Exercise requirements. Show every line in the listing below that contains the word "accomplish". Case counts.
=== Given records ===
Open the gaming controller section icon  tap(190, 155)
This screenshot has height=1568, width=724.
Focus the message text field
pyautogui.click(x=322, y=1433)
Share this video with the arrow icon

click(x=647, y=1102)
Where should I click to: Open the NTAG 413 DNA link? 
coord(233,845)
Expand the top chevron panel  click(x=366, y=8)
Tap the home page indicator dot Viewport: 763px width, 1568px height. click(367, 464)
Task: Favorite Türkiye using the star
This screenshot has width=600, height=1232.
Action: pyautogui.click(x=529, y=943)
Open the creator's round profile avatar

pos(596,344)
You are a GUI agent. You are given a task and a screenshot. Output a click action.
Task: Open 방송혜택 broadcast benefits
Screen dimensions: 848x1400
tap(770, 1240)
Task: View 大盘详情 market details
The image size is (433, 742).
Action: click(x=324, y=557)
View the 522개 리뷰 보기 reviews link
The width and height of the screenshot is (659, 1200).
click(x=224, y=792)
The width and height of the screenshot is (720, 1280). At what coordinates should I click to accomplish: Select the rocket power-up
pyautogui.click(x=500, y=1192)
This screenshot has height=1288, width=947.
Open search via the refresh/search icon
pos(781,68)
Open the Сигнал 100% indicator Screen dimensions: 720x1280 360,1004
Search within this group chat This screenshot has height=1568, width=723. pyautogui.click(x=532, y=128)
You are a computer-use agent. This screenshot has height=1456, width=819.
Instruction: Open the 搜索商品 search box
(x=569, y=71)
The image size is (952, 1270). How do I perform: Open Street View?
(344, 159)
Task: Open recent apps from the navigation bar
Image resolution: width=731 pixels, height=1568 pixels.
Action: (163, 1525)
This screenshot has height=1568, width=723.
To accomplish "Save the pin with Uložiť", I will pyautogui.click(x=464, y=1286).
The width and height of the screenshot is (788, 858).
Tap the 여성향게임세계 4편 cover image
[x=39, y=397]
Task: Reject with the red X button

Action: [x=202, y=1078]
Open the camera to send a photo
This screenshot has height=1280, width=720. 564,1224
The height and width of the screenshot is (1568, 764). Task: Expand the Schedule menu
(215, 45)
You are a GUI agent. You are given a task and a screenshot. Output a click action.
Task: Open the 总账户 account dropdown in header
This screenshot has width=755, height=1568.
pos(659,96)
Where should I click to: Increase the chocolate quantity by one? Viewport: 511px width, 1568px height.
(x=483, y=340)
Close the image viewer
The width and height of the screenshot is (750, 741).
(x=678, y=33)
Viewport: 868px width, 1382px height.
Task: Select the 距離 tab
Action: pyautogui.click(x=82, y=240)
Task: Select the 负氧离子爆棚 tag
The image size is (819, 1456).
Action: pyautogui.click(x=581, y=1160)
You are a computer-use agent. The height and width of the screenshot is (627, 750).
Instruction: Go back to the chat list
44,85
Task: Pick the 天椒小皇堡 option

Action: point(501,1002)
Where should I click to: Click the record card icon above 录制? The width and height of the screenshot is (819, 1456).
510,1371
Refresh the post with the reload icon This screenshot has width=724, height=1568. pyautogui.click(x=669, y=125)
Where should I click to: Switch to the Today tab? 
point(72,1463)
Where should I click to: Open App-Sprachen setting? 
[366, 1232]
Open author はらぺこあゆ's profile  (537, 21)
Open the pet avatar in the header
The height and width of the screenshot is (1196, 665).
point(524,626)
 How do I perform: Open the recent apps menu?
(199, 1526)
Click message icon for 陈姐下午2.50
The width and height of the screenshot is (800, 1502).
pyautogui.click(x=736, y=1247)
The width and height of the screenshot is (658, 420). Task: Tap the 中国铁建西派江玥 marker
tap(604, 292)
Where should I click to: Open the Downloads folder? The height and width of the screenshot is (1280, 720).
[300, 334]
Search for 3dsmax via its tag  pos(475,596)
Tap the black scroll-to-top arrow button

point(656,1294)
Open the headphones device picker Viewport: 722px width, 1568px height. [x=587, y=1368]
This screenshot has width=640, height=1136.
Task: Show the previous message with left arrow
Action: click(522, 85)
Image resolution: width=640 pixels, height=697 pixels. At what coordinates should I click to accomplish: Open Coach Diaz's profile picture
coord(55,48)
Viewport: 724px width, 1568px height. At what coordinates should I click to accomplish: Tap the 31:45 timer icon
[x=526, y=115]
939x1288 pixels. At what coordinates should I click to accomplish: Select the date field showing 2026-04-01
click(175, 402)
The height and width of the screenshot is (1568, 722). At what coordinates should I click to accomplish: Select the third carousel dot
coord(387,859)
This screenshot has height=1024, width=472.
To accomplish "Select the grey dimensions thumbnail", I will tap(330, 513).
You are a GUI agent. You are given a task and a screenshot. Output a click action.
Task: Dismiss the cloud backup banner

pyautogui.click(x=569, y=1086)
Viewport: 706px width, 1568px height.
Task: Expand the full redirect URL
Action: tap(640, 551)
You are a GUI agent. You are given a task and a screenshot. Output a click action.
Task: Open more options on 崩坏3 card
===
Result for this exercise.
The width and height of the screenshot is (720, 1280). At what coordinates should I click to accomplish: Select the rocket power-up
To accomplish "Save the pin with Uložiť", I will pyautogui.click(x=464, y=1286).
Image resolution: width=640 pixels, height=697 pixels. At what coordinates should I click to accomplish: Open Coach Diaz's profile picture
Viewport: 724px width, 1568px height. At what coordinates should I click to accomplish: Tap the 31:45 timer icon
939x1288 pixels. At what coordinates should I click to accomplish: Select the date field showing 2026-04-01
The height and width of the screenshot is (1568, 722). At what coordinates should I click to accomplish: Select the third carousel dot
To accomplish "Select the grey dimensions thumbnail", I will tap(330, 513).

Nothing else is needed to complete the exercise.